#### [GIVEN ENTRIES]
·····

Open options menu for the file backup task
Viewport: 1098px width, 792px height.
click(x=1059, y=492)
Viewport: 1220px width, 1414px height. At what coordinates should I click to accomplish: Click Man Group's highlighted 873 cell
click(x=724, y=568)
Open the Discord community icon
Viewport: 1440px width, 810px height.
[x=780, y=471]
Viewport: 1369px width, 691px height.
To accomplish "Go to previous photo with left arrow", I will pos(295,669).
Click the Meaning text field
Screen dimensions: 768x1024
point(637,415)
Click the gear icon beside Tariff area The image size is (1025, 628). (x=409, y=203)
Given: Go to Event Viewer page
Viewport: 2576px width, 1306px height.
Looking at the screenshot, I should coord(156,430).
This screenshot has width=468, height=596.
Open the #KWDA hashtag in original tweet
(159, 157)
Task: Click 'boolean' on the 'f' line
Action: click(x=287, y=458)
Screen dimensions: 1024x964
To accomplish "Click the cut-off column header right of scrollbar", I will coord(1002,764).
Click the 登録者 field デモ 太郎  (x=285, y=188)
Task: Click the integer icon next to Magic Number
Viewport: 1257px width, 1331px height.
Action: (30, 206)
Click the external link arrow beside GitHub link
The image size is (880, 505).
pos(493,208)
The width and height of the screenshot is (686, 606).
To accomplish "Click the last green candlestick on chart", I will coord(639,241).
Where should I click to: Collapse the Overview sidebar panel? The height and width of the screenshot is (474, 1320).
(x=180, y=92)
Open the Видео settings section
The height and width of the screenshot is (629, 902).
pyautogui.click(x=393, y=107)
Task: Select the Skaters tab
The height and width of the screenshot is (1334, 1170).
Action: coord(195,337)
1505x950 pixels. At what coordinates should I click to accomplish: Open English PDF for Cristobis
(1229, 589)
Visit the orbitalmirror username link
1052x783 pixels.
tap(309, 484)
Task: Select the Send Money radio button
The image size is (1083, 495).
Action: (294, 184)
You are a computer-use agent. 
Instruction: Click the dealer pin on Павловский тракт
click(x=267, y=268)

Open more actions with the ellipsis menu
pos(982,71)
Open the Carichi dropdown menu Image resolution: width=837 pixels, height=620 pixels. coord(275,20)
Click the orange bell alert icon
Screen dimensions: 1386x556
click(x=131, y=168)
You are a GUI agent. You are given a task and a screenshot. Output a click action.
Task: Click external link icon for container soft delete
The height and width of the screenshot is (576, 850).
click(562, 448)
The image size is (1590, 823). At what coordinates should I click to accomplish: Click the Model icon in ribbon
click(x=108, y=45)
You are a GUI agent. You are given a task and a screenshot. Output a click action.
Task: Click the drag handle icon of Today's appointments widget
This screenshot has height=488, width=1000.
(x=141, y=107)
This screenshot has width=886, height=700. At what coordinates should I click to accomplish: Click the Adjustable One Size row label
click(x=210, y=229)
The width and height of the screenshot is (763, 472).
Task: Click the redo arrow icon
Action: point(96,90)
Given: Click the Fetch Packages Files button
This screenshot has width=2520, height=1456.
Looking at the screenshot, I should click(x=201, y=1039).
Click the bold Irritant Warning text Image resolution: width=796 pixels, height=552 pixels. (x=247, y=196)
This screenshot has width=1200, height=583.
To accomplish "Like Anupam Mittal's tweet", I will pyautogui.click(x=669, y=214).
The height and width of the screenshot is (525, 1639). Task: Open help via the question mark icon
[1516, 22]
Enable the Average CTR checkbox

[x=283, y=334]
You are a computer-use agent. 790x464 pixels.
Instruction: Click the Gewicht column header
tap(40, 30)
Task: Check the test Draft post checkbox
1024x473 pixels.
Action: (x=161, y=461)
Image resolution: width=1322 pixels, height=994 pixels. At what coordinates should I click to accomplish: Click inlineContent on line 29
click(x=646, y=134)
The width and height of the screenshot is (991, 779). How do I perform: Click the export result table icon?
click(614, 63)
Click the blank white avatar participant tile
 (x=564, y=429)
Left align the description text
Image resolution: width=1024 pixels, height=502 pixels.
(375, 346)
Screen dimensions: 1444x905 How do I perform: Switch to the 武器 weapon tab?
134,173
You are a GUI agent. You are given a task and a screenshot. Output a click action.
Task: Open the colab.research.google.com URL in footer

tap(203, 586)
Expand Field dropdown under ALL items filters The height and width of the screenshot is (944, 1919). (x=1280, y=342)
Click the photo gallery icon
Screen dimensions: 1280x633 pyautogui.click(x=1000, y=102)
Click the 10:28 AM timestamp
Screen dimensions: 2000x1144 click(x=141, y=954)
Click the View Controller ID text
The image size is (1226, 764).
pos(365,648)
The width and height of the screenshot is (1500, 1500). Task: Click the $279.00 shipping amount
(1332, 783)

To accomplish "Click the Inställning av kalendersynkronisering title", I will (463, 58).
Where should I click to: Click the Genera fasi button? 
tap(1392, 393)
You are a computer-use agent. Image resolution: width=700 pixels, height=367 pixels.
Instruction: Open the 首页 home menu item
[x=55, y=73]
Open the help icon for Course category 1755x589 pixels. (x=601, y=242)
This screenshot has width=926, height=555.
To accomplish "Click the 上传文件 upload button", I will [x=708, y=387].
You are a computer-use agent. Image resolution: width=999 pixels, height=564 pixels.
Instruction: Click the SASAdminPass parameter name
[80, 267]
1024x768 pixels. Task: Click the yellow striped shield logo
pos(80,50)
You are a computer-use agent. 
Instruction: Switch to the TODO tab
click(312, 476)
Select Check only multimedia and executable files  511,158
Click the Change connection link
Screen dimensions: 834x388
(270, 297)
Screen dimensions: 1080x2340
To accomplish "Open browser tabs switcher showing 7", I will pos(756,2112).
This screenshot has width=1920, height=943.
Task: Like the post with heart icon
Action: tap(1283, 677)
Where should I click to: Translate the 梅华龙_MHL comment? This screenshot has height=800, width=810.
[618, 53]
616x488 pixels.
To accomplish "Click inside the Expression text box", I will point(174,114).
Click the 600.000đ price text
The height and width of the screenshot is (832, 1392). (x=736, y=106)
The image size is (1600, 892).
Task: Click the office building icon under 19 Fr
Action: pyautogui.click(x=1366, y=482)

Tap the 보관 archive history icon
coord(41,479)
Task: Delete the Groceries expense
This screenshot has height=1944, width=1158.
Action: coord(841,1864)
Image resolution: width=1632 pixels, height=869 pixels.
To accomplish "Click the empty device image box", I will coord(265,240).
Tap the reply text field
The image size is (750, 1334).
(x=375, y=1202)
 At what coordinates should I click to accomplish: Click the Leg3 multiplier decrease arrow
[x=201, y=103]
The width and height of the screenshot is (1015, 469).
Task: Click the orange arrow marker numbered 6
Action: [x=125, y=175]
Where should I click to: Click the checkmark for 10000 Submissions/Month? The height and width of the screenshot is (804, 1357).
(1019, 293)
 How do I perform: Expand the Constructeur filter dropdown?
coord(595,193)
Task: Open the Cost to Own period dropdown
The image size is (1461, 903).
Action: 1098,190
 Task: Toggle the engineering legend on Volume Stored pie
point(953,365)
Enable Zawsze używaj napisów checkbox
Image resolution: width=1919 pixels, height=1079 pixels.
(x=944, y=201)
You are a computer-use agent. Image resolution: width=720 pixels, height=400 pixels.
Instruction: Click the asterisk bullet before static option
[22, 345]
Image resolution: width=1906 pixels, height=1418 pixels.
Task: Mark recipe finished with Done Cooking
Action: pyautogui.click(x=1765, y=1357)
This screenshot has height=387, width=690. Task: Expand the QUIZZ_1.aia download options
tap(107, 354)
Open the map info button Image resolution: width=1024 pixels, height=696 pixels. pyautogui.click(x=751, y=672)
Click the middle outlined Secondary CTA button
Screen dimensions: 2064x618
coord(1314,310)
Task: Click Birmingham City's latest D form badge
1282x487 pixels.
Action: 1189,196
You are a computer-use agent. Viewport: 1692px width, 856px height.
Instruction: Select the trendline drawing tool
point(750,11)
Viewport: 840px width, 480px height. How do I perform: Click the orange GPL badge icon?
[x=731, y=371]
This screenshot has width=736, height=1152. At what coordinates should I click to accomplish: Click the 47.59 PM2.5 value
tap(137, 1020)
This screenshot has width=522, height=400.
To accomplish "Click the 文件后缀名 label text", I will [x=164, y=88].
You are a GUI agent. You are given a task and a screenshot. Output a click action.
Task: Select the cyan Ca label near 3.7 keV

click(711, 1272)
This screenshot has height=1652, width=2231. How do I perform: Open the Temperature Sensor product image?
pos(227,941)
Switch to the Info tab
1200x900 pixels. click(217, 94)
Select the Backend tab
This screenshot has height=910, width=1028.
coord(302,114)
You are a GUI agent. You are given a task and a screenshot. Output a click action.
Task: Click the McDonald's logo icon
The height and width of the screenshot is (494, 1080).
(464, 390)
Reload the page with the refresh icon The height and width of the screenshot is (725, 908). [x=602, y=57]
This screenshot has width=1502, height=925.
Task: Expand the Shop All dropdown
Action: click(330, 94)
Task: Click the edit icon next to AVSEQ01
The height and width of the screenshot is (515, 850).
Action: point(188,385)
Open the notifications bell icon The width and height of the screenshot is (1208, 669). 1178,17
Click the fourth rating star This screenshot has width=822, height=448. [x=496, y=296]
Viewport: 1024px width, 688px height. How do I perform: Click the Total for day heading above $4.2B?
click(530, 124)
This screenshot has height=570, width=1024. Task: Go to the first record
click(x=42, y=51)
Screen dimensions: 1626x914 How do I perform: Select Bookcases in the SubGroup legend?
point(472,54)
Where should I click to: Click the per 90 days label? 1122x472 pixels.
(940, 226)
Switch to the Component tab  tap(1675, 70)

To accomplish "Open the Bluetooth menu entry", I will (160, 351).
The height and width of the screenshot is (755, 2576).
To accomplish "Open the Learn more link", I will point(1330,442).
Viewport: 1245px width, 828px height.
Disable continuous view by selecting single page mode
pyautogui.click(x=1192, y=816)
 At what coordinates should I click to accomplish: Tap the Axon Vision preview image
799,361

·····

#### [GOAL OF THE EXERCISE]
When a line in the records above contains the word "next", copy it.

#### [PROBLEM SOLUTION]
Task: Click the integer icon next to Magic Number
Task: Click the edit icon next to AVSEQ01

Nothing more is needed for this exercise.